Three great stories we found on the internet this week.

Adapt and grow

An eye-opening article in the Washington Post tracks a bold experiment unfolding in Minnesota, where scientists are giving forests a head-start to help them outrun climate change.

They’re doing this by changing the makeup of the state’s forests through “assisted migration,” transplanting southern Minnesota’s sun-loving deciduous trees into its northern boreal forests. Essentially, they’re staging a process they believe will happen naturally in the future, as warmer-weather trees begin sprouting further north. The goal is to help these northern forests adapt to climate change gradually, tree by tree, and avoid becoming “zombie forests” that can’t regenerate in a warmer climate. “We’re trying to create, in an ecologically realistic way, the climate of the future,” said one biologist.

Glendalough State Park in Battle Lake, Minnesota. Credit: Scott Costello / Flickr

On a small scale, it appears to be working — the deciduous oaks and maples are thriving in warmer parts of the northern woods. But scaling up the process would be difficult. For now, it remains an experiment.

“This is about trying to help the forest itself transform and keep pace with a rapidly warming climate,” said one forestry expert. “For me, that meant embracing the notion that to ‘save’ the great North Woods might mean transforming it.”

Read more at the Washington Post

A roof and four walls

Citylab surveys America’s housing insecurity landscape and finds that, “During this pandemic… homelessness reforms that were long deemed implausible are happening, if only temporarily.” 

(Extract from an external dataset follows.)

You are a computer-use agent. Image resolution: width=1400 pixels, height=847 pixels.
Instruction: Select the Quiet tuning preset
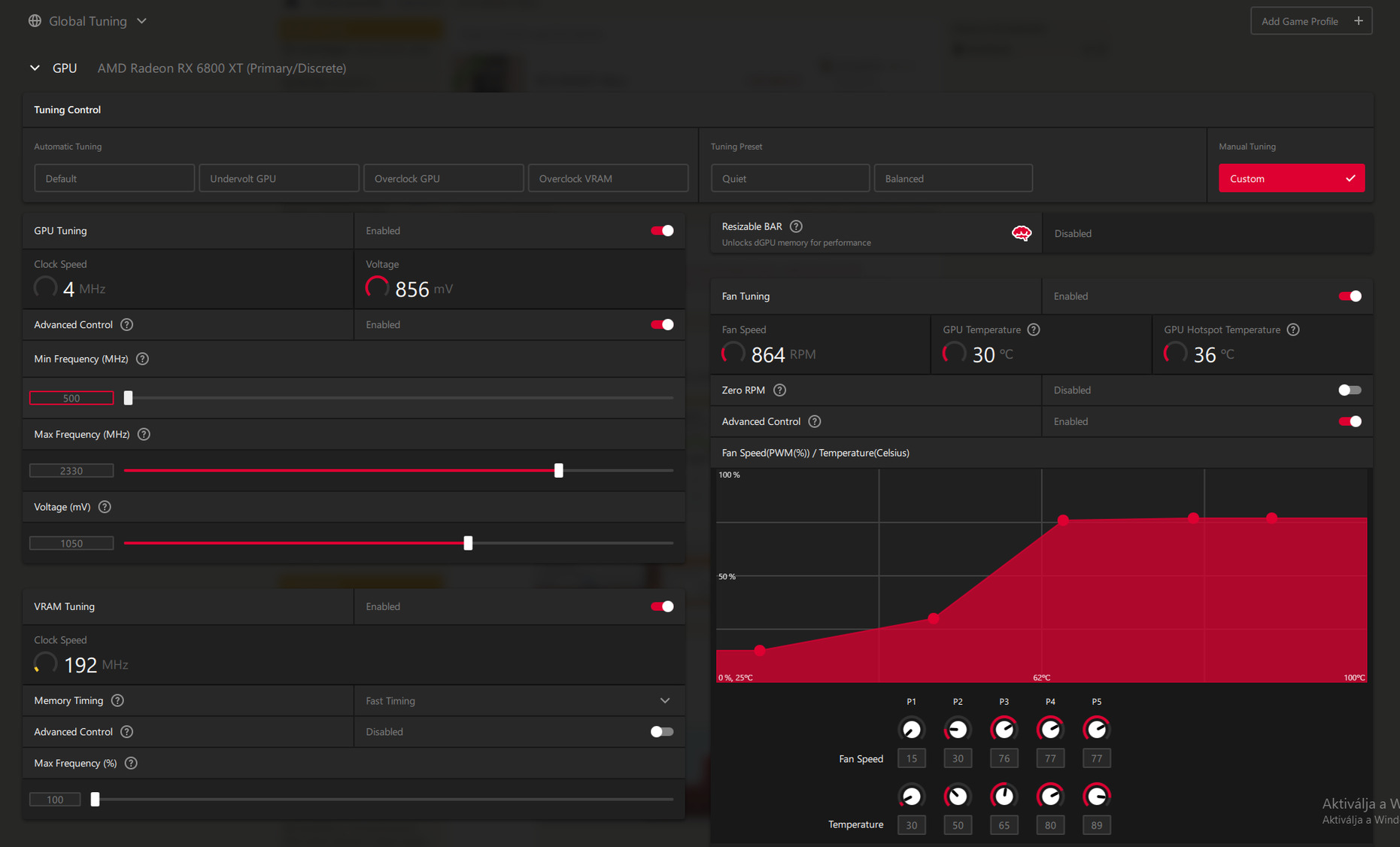click(790, 178)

Dozens of cities have innovated ways to keep people off the street during the coronavirus crisis. Rental relief programs have prevented evictions in Boston, San Antonio and Charlotte. San Diego is incentivizing landlords to rent apartments to homeless individuals, and Chicago and Detroit are revamping their shelter systems to make sure everyone gets a bed. California — a state with a major homelessness problem — has been a standout, reimbursing local governments for 75 percent of the cost of housing people in hotels and providing health care while they’re there.

boston
The Public Gardens in Boston, one of many cities finding temporary housing for the homeless during the coronavirus outbreak. Credit: Jim McIntosh / Flickr

If you’re craving the sense that now anything is possible, check out the article — the list goes on and on. “We have heard for too long that there is no true solution to homelessness, with excuse after excuse on why we just can’t do it. Well, guess what?” the article reads. “Over the last two months, cities have been showing just what it takes to expand capacity and safely house the homeless.”

Read more at Citylab

The friendly skies

What will become of the airline industry? With over 90 percent of the world’s commercial passenger flights grounded, industry experts warn it will take years to ramp up again. Now, at least one country is tying its airline industry bailout to a green transition

French Finance Minister Bruno Le Maire recently said that, in return for its its €7 billion government bailout, Air France would have to become “the greenest airline in the world.” According to the Guardian, “This meant reducing the carbon intensity of their overall operations by 50 percent by 2030, cutting absolute emissions within France by half by 2030, using two percent renewable jet fuel by 2024 and drastically reducing the number of flights of less than two hour and 30 minutes duration that compete with rail services.”